Reduce Risk in Your Contracts with Artificial Intelligence

Michael Bruton | Chief Product Officer,

All business opportunities involve some degree of risk. It is not surprising that the documents memorializing a business relationship include provisions that either impose obligations (create risk) or provide benefits (mitigate risk). Most often, these Legal risks remain latent until an adverse event occurs. At that point, the lawyers reach for the document to determine which party has responsibility and the related financial exposure. Discovering the risk after the event, including the potential disputes over contract terms is a very costly mitigation strategy. For many organizations, the only alternative is a periodic manual review of every contract to find the provisions that create risk so steps can be taken to mitigate that risk to the extent possible. Because this manual due diligence is time consuming and expensive, most organizations review a small sample of contracts and hope that no adverse event occurs. Organizations make risk-based business decisions without the data to inform those decisions. Advances in technology now offer an effective and efficient alternative.

Identify Risk Provisions

Technology can read documents. Moreover, organizations can use technology to identify specific types of provisions in contracts. Utilizing a combination of techniques, including Artificial Intelligence, models can quickly review an individual contract or an entire portfolio to, with a high degree of accuracy, identify provisions that impact risk. For example, technology can answer key risk questions:

  • Does the contract impose or provide data security and privacy protections?
  • Is your organization entitled to indemnification?
  • What insurance is your organization required to obtain or is another party required to provide insurance covering your organization?
  • Is there a limitation or cap on liability provision?
  • Can the other party hire your organization’s employees?

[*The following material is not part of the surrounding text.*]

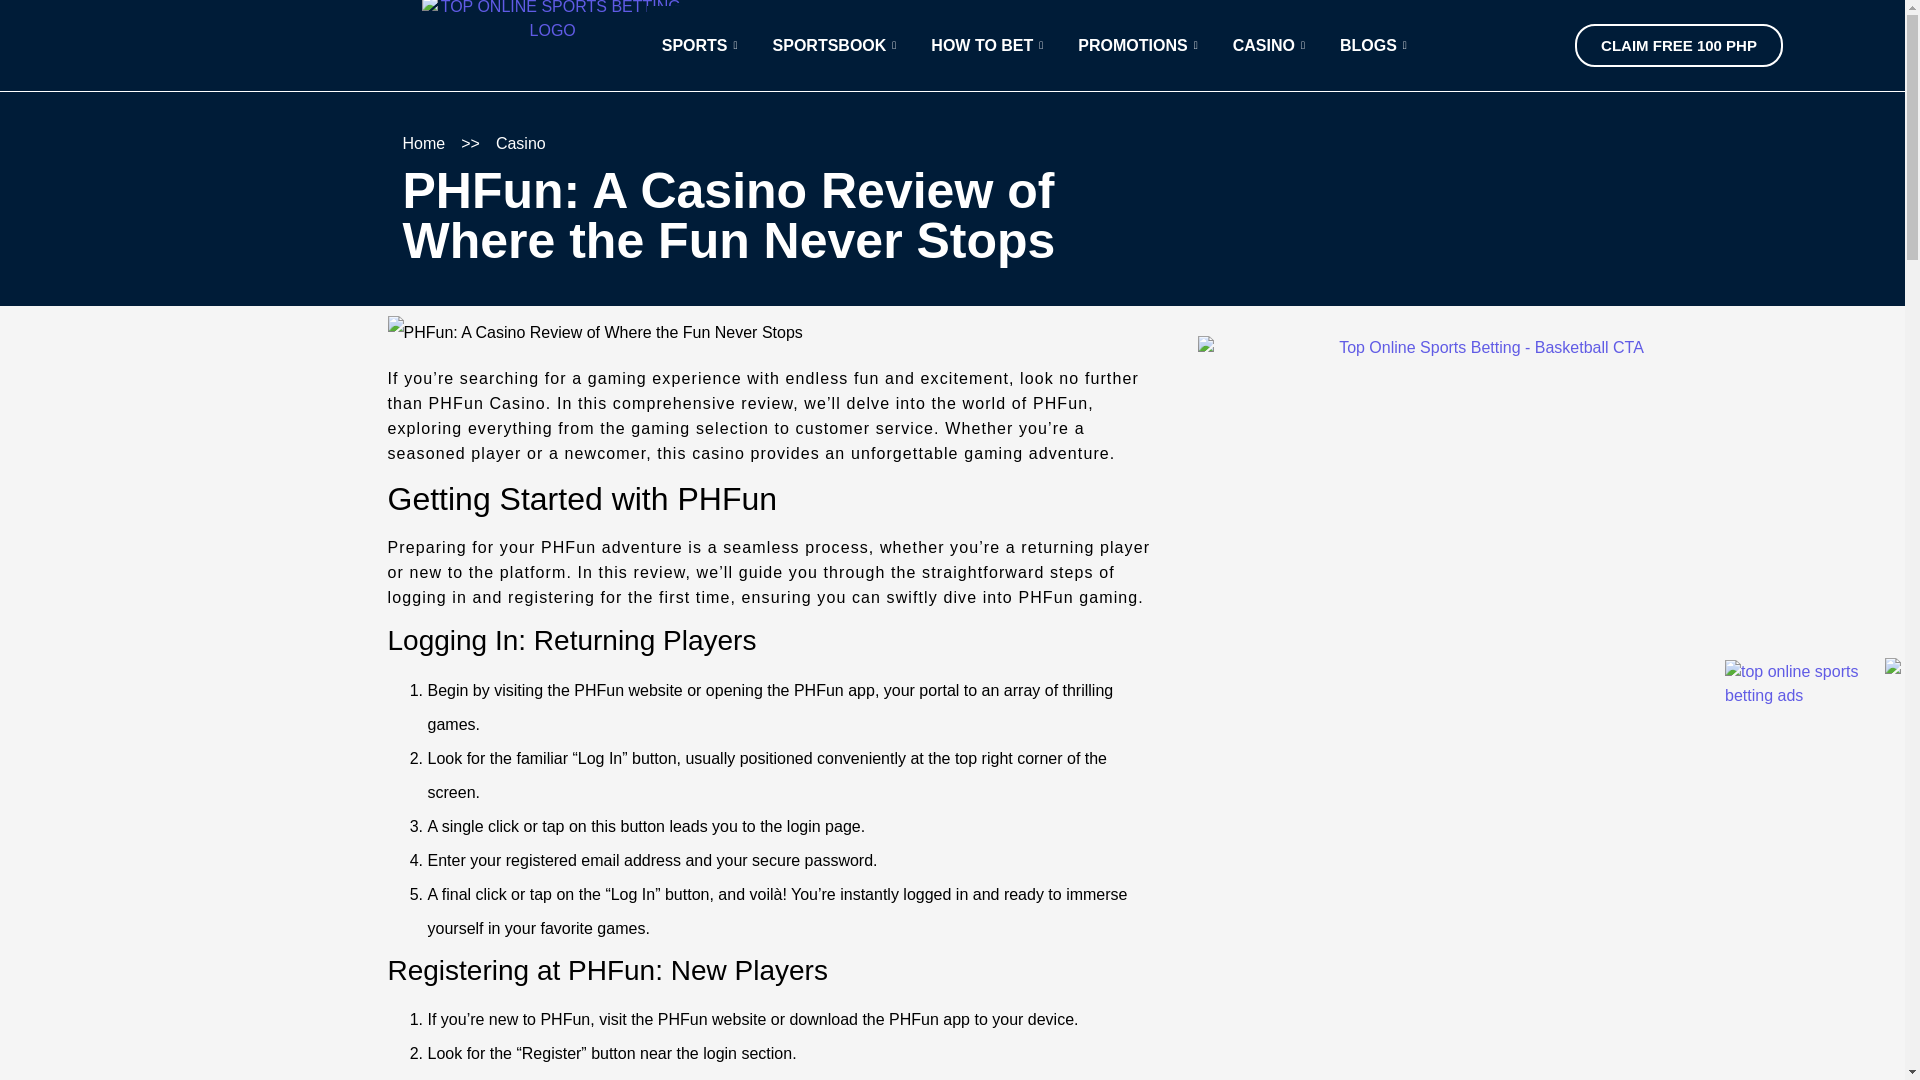  I want to click on SPORTS, so click(702, 46).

Armed with the answer to these and other risk related questions, your organization can make data driven decisions on the level of risk to accept in a contract. You can also focus resources on mitigation strategies before the adverse event reveals the risk.

Evaluate Risk

Technology not only efficiently identifies the risk, but it can also evaluate the risk. The mere presence or absence of a contract term can create risk. For example, if your organization provides customer personal identifying information to a vendor but there is no data protection or security provisions in the contract with that vendor, your organization is exposed to potentially costly risk. In addition, technology, for example, through sentiment modeling can determine if a contract provision is favorable or unfavorable to your organization.

Mitigating the Risk     

Technology is not a substitute for the business judgment on the acceptable level of risk for an organization. But it can efficiently provide the data necessary to make an informed judgment. During negotiations, you can use technology to focus on the provisions that matter, to reject contracts outside the organization’s risk tolerance range and to fast-track review of those contracts with acceptable levels of risk. 

In the in-force portfolio, you can use technology to prioritize contracts that warrant amendment, to confirm compliance with terms that impose an obligation on your organization and to monitor the risk profile trend in a portfolio of contracts.

Your organization can devote resources and time to build and maintain the technology necessary to identify and evaluate the risk embedded in contracts or it can explore Service as a Service (SaaS) platforms that offer cost effective solutions.